DOCUMENT EXTRACT:

___

It's it's the arthritis pain.

SPEAKER_01

What does arthritis pain feel like? Ache, I don't know if achy's a word or tender, like a mix. No, that's pretty beautiful. So, what I'm doing here with you is getting us to just identify the feelings in our body. And I see you putting a heating pad on. That's beautiful. Yeah. Yeah. See, your body naturally knew it needed something.

SPEAKER_00

Yes. That's an exercise which I haven't done for a while, which is aggravating it. Yeah.

SPEAKER_01

Yeah. And that that right there is like you kind of checked in. So here's how this worked. You're you checked in with your body naturally, sub on a subconscious level. We talk about this all the time. Our subconscious is responsible for 95% of everything that we think, we do, we say, we act, all of that stuff. Did you consciously and and very intentionally grab your heating pad, or did you kind of just naturally go for it because you knew your knee was hurting?

SPEAKER_00

Oh, I I have a heating pad on my bed and on my couch. Exactly.

SPEAKER_01

I gravitate the it's it's your it's your habit. It's what your body is used to to protect the parts of yourself. Do you see that?

SPEAKER_00

Yeah, whether it's my lower back or my knee.

SPEAKER_01

And so subconsciously, you just went and you reached for it because you checked in with your body and you said, this and this happens in an instant. So I can walk you through it. It'll sound it'll take like 30 seconds for me to talk through this real quick. But your body did this in a millisecond, which was you checked in with a part of your body, your knee, and you said, What do I need right now? And then your body said heat. So you went and you grabbed the heating pad and you put it on your knee. This is what I want us to be doing, but for all the parts of your body. And these are the times where sometimes we don't do it naturally, we slow down. So that's why I wanted to check in with your rock and see what does he need right now, or what does she need? It needs, they need. Does it have a name? Does it have a gender to you at all? Sometimes the parts of my body have genders, sometimes they don't. Sometimes they have names.

SPEAKER_00

Nope. Nope. No gender, no names. It's just the rock. It's just uh yeah.

SPEAKER_01

The rock. It's like Dwayne the Rock Johnson. We can call him Dwayne. How's Dwayne doing today?

SPEAKER_00

Nah, that's funny.

SPEAKER_01

Okay, well, I just want to. If he pops up again, or I don't know why I keep calling, I'm sorry, I'm gendering your. I need to stop that. No, that's I don't know why I have an assumption. If you're I mean, it's like everybody says my dog is a she. I just, you know what, you just roll with it sometimes. Fair, fair. So you're so this rock, if if it does pop up again as we're talking about other stuff, let me know. But what I want us to kind of take away from this experience is this is a somatic experience that we can be doing when we're feeling stressed out. So you haven't been feeling well lately, and I know you have a lot of stress going on with like family stuff and work stuff and everything going on. When this is happening, I want us to take a moment to do that grounding exercise. I think you asked me earlier about like how I meditate, like whether I do it in the mornings or something like that, right? Was that a question?

___

DIRECTIVES:
- 1) Quote the body check-in transcript from "Yeah. And that" up to and including "my couch. Exactly.".
- 2) In the body check-in transcript, what share of everything we think, do, say and act is the subconscious said to be responsible for?
- 3) Pick up the body check-in transcript after its final line and carry it on.

RAW RECORDS:
___

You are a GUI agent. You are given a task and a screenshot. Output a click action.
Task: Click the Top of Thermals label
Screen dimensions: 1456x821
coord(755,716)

___

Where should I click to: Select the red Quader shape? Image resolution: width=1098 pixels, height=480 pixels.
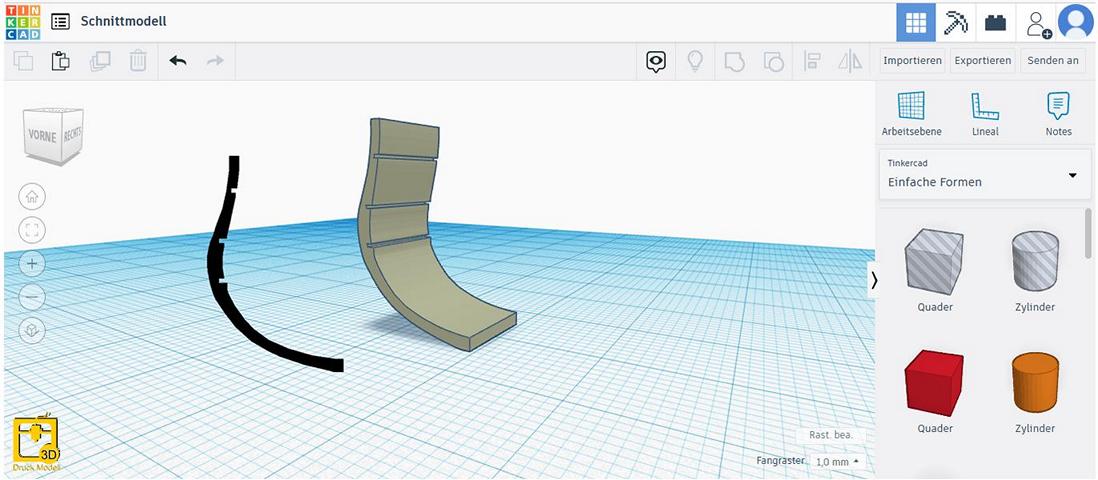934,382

___

FINAL RESULTS:
- 1)
Yeah. And that that right there is like you kind of checked in. So here's how this worked. You're you checked in with your body naturally, sub on a subconscious level. We talk about this all the time. Our subconscious is responsible for 95% of everything that we think, we do, we say, we act, all of that stuff. Did you consciously and and very intentionally grab your heating pad, or did you kind of just naturally go for it because you knew your knee was hurting?

SPEAKER_00

Oh, I I have a heating pad on my bed and on my couch. Exactly.

- 2) 95%

- 3)
SPEAKER_00

Because you, yeah, sort of, because I thought you said last night um that you do it in the mornings or like before you get out of bed. And my life is I can't, but I thought that was super interesting. Like how one person had said recently that when she gets her cup of coffee, she sits and reads your book.

Building A Simple Morning Practice

SPEAKER_01

Oh, yeah, that was so sweet. Yeah. And then she just takes that as like her morning routine. Yeah.

SPEAKER_00

And so it got me thinking, actually, as we're talking about this, it gets me thinking that when I take the dog outside for a quick pee in the morning, like somebody once said to me that the first thing she does every morning is go outside and breathe in fresh air, no matter how cold it is. So now that I and I've always thought about that, but now talking out loud with you and talking about like even little meditations, like what a nice thing to do when I'm standing outside with the dog.

SPEAKER_01

Oh, absolutely. Let's actually talk about this because we are actually going into module five next week for the program. And in that, we start really hashing out somatic affirmations, right? And so somatic affirmations are quite literally the single most biggest thing that will change your life. Like it just will. Like, this is the thing that I, if I could just like download into people's brains, I would. It is the thing that changed my life. I see it

Somatic Affirmations And Brain Rewiring

SPEAKER_01

all the time. Um, and these are unique in that. They take the I am statements and then they get you to feel it. Um, some people call them activations, some people call them meditations, some people call them just regular affirmations. And again, you know me, I don't give a shit what you call things.

unknown

Yes.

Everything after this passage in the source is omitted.